Reproduce the Rabbit R1 review below word for word, in its entirety.

## [Source extract]

#####

As my wife can attest, I have zero ability to resist various gadgets if they’re below a certain price. Be it the Analogue Pocket, the Playdate, the Game & Watch reissue or countless Amazon-enabled monstrosities (yes, including the branded Dash Buttons), nobody is denying that it is absolutely a problem.
This is a long way of saying that I obviously slammed pre-order back in January on the Rabbit R1, which arrived Saturday afternoon.
For those not familiar, this thing (along with the infamous Humane AI Pin) is part of a new emerging category: the standalone AI device.
Here’s the announcement video from a few months back:
Time will tell if it ends up occupying a place in my daily routine (especially once it gains more of the advertised abilities), but here’s my initial take on it a few days in:
The Good
- A nice unboxing experience, and the included plastic case/desktop stand is a useful and unexpected touch
- The hardware is great, super solid feeling and delightfully orange
- While I’m sure the image quality isn’t gonna change the world, the rotating camera is very clever, and the “what am I looking at?” results are either pretty good or amusing when wrong
- The rabbit mascot is generally adorable
- The simple “press to talk” button to get (pretty fast!) AI answers is kind of magical, it’s like having a very capable assistant always at the other of end of a walkie-talkie, and it may change my “what else was this guy in?” or “how old is she these days?” game when watching a show or movie
- Midjourney works great (though it requires a paid account), and it’s borderline sorcery to conjure up AI image shenanigans with only your voice
- The ability to easily start recording a voice memo that’s then stored in the cloud and summarized with AI is pretty slick, I feel a bit like Dale Cooper talking to robo-Diane
- The ability to point the camera at a chunk of text and tell it to “explain this to me like I’m a 3rd grader” is fairly incredible
The Eh
- The Rabbithole (a tremendous name) portal is pretty barebones at the moment, definitely lots of room to improve/expand
- The Spotify connection works as advertised, but it’s currently not great at playing full albums (seems good at specific songs and decent at artists generally), maybe future updates will address this
The Bad
Battery life so far is rough in this first week (prob goes down like 10% or more an hour just in standby), but I hear the first OTA patch may resolveUPDATE: Looks like this is rolling out now!- Only four 3rd-party integrations right now (hurry up!)

#####

## [Dataset excerpts]
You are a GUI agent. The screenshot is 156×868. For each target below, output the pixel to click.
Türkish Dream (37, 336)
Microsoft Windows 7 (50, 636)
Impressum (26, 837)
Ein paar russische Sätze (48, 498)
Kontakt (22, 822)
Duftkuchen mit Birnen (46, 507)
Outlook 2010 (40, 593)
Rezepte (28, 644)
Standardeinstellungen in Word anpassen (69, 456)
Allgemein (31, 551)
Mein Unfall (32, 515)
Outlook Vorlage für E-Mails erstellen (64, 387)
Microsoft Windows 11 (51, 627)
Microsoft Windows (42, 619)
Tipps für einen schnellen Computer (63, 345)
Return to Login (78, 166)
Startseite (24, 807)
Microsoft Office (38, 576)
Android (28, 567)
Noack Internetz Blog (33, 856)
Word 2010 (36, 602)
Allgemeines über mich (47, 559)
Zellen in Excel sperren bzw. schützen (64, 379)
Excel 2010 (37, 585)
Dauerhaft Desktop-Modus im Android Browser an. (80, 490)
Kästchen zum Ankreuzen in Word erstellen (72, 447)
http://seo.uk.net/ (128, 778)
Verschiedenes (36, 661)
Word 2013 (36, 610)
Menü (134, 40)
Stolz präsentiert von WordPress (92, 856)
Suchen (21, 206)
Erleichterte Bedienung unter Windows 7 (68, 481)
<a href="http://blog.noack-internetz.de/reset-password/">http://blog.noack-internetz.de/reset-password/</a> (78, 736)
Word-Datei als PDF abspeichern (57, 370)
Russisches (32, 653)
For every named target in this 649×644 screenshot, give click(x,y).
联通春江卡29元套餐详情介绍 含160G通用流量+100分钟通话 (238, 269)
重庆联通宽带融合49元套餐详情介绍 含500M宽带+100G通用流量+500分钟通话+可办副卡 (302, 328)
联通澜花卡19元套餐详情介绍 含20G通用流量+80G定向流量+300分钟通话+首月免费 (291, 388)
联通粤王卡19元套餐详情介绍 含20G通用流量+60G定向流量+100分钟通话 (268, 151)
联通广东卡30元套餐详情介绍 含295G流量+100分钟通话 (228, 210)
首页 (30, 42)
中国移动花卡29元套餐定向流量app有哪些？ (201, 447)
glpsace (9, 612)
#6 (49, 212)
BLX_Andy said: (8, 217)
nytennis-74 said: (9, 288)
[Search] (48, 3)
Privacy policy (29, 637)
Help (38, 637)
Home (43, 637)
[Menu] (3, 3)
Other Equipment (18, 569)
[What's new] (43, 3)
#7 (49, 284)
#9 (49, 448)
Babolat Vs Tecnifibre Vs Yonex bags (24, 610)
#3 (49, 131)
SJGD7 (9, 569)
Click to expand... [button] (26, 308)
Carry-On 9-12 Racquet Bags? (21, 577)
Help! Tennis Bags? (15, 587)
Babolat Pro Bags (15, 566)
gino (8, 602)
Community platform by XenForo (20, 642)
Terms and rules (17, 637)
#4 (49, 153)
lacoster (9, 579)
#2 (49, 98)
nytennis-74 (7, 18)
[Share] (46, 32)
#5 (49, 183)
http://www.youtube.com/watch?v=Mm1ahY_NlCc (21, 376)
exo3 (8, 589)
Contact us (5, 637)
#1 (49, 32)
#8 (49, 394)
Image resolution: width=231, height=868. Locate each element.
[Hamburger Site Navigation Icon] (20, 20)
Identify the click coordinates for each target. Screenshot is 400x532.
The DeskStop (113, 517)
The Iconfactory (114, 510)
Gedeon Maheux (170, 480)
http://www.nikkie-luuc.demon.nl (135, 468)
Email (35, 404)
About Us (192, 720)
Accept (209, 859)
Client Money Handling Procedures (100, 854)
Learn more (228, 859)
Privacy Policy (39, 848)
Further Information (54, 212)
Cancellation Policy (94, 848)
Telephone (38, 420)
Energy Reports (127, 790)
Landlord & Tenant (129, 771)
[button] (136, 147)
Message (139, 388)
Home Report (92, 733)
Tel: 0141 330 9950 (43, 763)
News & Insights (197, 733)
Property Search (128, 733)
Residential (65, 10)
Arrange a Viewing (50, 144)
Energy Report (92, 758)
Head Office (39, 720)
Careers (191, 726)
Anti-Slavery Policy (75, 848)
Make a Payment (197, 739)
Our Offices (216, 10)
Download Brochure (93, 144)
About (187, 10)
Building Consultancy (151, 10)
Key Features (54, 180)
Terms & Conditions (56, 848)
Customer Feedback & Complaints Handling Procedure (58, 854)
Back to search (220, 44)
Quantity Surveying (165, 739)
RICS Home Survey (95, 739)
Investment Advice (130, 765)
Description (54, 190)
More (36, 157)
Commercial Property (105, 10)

#####

## [Answer below]
As my wife can attest, I have zero ability to resist various gadgets if they’re below a certain price. Be it the Analogue Pocket, the Playdate, the Game & Watch reissue or countless Amazon-enabled monstrosities (yes, including the branded Dash Buttons), nobody is denying that it is absolutely a problem.
This is a long way of saying that I obviously slammed pre-order back in January on the Rabbit R1, which arrived Saturday afternoon.
For those not familiar, this thing (along with the infamous Humane AI Pin) is part of a new emerging category: the standalone AI device.
Here’s the announcement video from a few months back:
Time will tell if it ends up occupying a place in my daily routine (especially once it gains more of the advertised abilities), but here’s my initial take on it a few days in:
The Good
- A nice unboxing experience, and the included plastic case/desktop stand is a useful and unexpected touch
- The hardware is great, super solid feeling and delightfully orange
- While I’m sure the image quality isn’t gonna change the world, the rotating camera is very clever, and the “what am I looking at?” results are either pretty good or amusing when wrong
- The rabbit mascot is generally adorable
- The simple “press to talk” button to get (pretty fast!) AI answers is kind of magical, it’s like having a very capable assistant always at the other of end of a walkie-talkie, and it may change my “what else was this guy in?” or “how old is she these days?” game when watching a show or movie
- Midjourney works great (though it requires a paid account), and it’s borderline sorcery to conjure up AI image shenanigans with only your voice
- The ability to easily start recording a voice memo that’s then stored in the cloud and summarized with AI is pretty slick, I feel a bit like Dale Cooper talking to robo-Diane
- The ability to point the camera at a chunk of text and tell it to “explain this to me like I’m a 3rd grader” is fairly incredible
The Eh
- The Rabbithole (a tremendous name) portal is pretty barebones at the moment, definitely lots of room to improve/expand
- The Spotify connection works as advertised, but it’s currently not great at playing full albums (seems good at specific songs and decent at artists generally), maybe future updates will address this
The Bad
Battery life so far is rough in this first week (prob goes down like 10% or more an hour just in standby), but I hear the first OTA patch may resolveUPDATE: Looks like this is rolling out now!- Only four 3rd-party integrations right now (hurry up!)